Le délégué général de l’April revient sur la suppression du secrétariat à l’Economie numérique, « une régression » voulue par des « gens qui n’ont rien compris au numérique » et qui « risque de la payer en 2012 ».

Avec le remaniement, Nicolas Sarkozy a décidé de supprimer le secrétariat d’Etat à la Prospective et au développement l’Economie numérique. Qu’en pensez-vous ?

– Il s’agit d’une régression. Nous avions vu la création du secrétariat d’Etat comme une bonne chose, une avancée, pour une réflexion sur le numérique dans son ensemble, dans sa globalité, et pas seulement d’un point de vue économie. Si dans les faits, les secrétaires successifs n’ont jamais été investis de textes législatifs réellement importants – tel qu’Hadopi -, cela faisait avancer les débats. Avec la disparition du secrétariat d’Etat et un retour dans le giron de Bercy, on revient avec une vision du numérique uniquement d’un point de vue économique. Une vision qui ne peut pas embrasser la révolution numérique dans son ensemble…

Eric Besson a été nommé ministre délégué « chargé de l’industrie, de l’énergie et de l’économie numérique ». Le numérique tient-il la place de troisième roue du carrosse ?

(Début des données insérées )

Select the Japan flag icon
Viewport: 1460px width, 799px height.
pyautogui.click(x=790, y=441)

– Oui, clairement. Le gouvernement ne veut pas s’investir totalement dans le numérique et a décidé de le rajouter au portefeuille d’un ministre. Il est important de voir que cette attribution figure toujours en dernière position… Pour moi, c’est très clair : Sarkozy et Fillon ont décidé de dissoudre le numérique.

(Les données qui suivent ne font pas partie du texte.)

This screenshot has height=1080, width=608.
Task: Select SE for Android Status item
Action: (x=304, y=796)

Le gouvernement ne risque-t-il pas de se priver des enjeux d’avenir liés au numérique ?

– Bien sûr. Mais le problème des politiques est que souvent leur vision de l’avenir se limite à la fin de leur mandat… Entre Frédéric Lefebvre, Nadine Morano et un Nicolas Sarkozy qui souhaite « civiliser Internet », on ne peut pas attendre du gouvernement une vision d’un avenir numérique. Ces gens-là n’ont rien compris au numérique. Et l’UMP risque de la payer en 2012. Le numérique sera un enjeu clé de la campagne : les digitales natives [jeunes ayant grandi dans un environnement numérique, NDLR] seront en âge de voter. Or, pour l’heure, ils ne voient dans la politique législative du gouvernement qu’une volonté de criminaliser leurs usages. En 2007, le candidat Sarkozy voulait faire de la France « un haut lieu du numérique dans le monde ». Aujourd’hui, il n’est capable que de répression numérique avec les lois Hadopi et bientôt Loppsi.

Que pensez-vous du choix porté sur Eric Besson ?

– Il est savoureux de voir la nomination de l’ancien secrétaire d’Etat qui avait présenté en 2008 en grande pompe le plan « France numérique 2012 », quelques semaines après que le gouvernement perde le nom de domaine www.francenumerique2012.fr. Un domaine, c’est douze euros, et ils sont déjà incapables de gérer cela…

Comment l’April va-t-elle se mobiliser ?

– Nous allons demander un entretien avec Eric Besson pour faire un point sur l’avancement du plan « France numérique 2012 » qui arrive à échéance dans deux ans et dont on ne sait encore rien des réalisations concrètes. Nous souhaitons aussi connaître la position du ministre sur des dossiers comme l’Acta [l’accord anti-contrefaçon, NDLR] ou les marchés publics illégaux [appels d’offres de collectivités qui excluent les logiciels libres, NDLR]. Mais il ne faut pas se leurrer, désormais, les dossiers importants pour le numérique sont traités directement par l’Elysée et le ministère de la Culture.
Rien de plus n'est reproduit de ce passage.